India pharma sector, pharmaceutical companies, pharma, pharma companies
An employee of a pharma company works inside the company's research and development centre in Bengaluru, India, October 16, 2015Reuters

India is likely to reject Shanghai Fosun Pharmaceutical Group's proposed Rs 8,450 crore ($1.3 billion) accusation offer of Hyderabad-based drugmaker Gland Pharma. The deal could have become the biggest Chinese acquisition in India.

According to Economic Times, the Cabinet Committee on Economic Affairs, chaired by Prime Minister Narendra Modi, has decided to block the Chinese firm's purchase of an 86 per cent stake in Gland Pharma.

A collapse of the acquisition would be a setback for Fosun Pharma, which had sought Gland Pharma's stable of generic injectable medicines and facilities approved to manufacture products for sale in the US.

"This is almost like a sanction," ET quoted Abhijit Joshi, a mergers and acquisitions lawyer and managing partner at Veritas Legal in Mumbai. "Rejecting a deal like this is almost like sending a signal to say, 'no Chinese business,' which means there could be a retaliatory action, trade wise, by China," he added.

The Chinese drugmakers have grown more ambitious in seeking deals as this will give them access to the US, the world's biggest pharmaceutical market.

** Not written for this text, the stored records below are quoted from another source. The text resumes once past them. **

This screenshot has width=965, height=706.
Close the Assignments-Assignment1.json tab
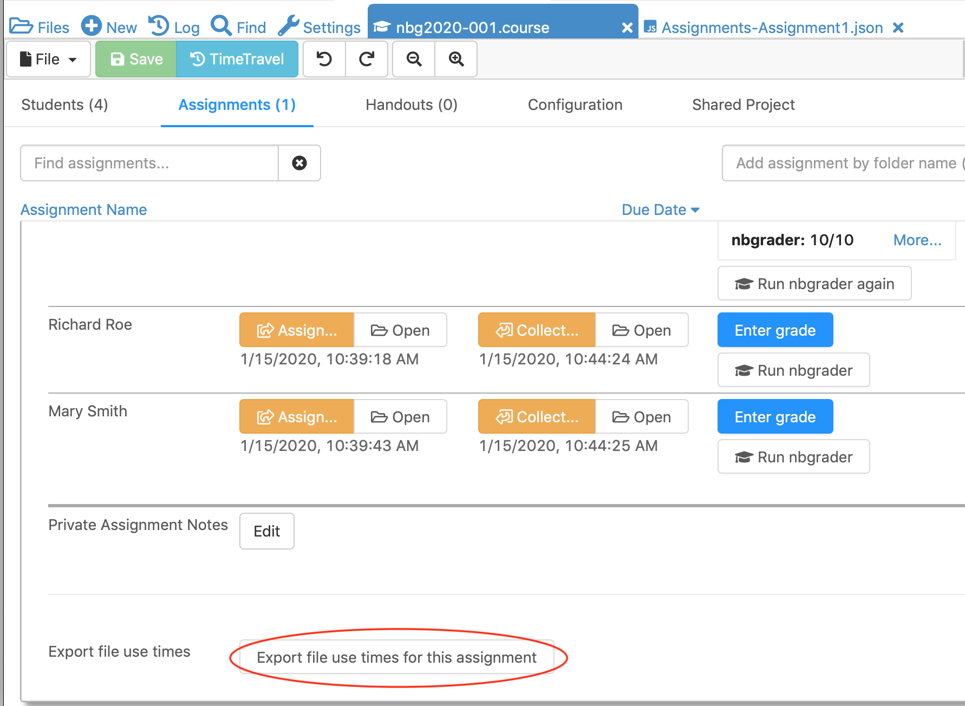[x=898, y=28]
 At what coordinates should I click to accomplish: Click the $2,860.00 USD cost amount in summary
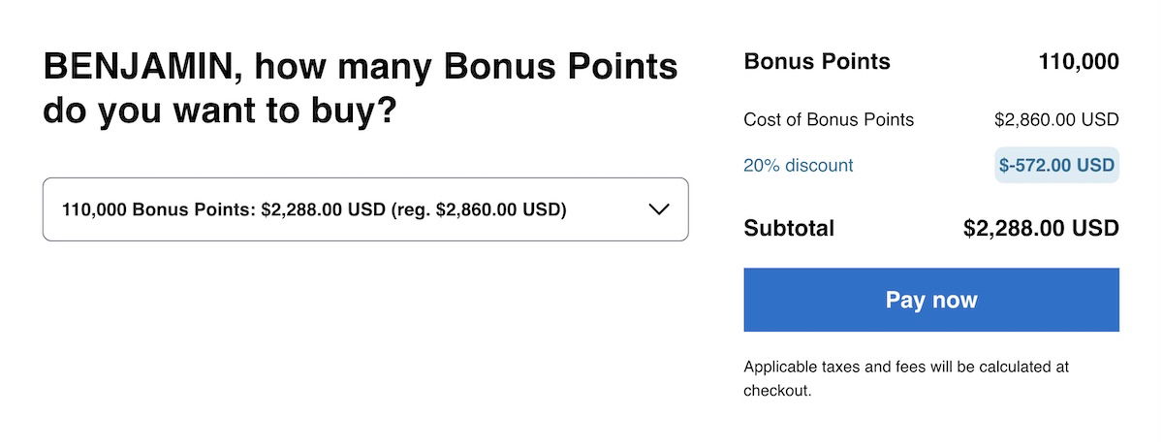1056,120
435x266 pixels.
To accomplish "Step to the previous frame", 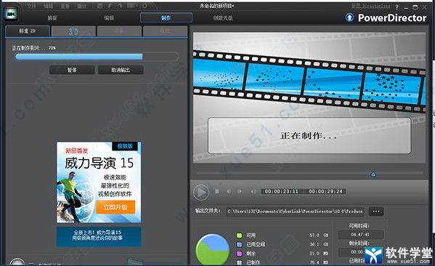I will [229, 191].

Fosun Pharma had said in a July 27 filing to the Hong Kong bourse that it had obtained relevant approvals from Chinese authorities. The acquisition is still subject to the review and approval of India's Cabinet Committee on Economic Affairs, so the termination date has been further extended to September 26, the filing shows, ET reported.

The deal will be called off when tensions between India and China have escalated amid a renewed spat over territory in Sikkim, one of the most serious flare ups since a war in 1962.

Acquisitions and mergers are often called off due to political disagreements between two countries and also to maintain socio-political stability of nations involved in the deal — a fairly common phenomena in the UK and the US.

"From Chinese investment into India for M&A, yes there's going to be an impact," Veritas' Joshi said. "They're going to be increasingly nervous about investing in India. That capital that was available from China is not going to be available, at least in the short term, which means doing a deal is going to be that much more difficult."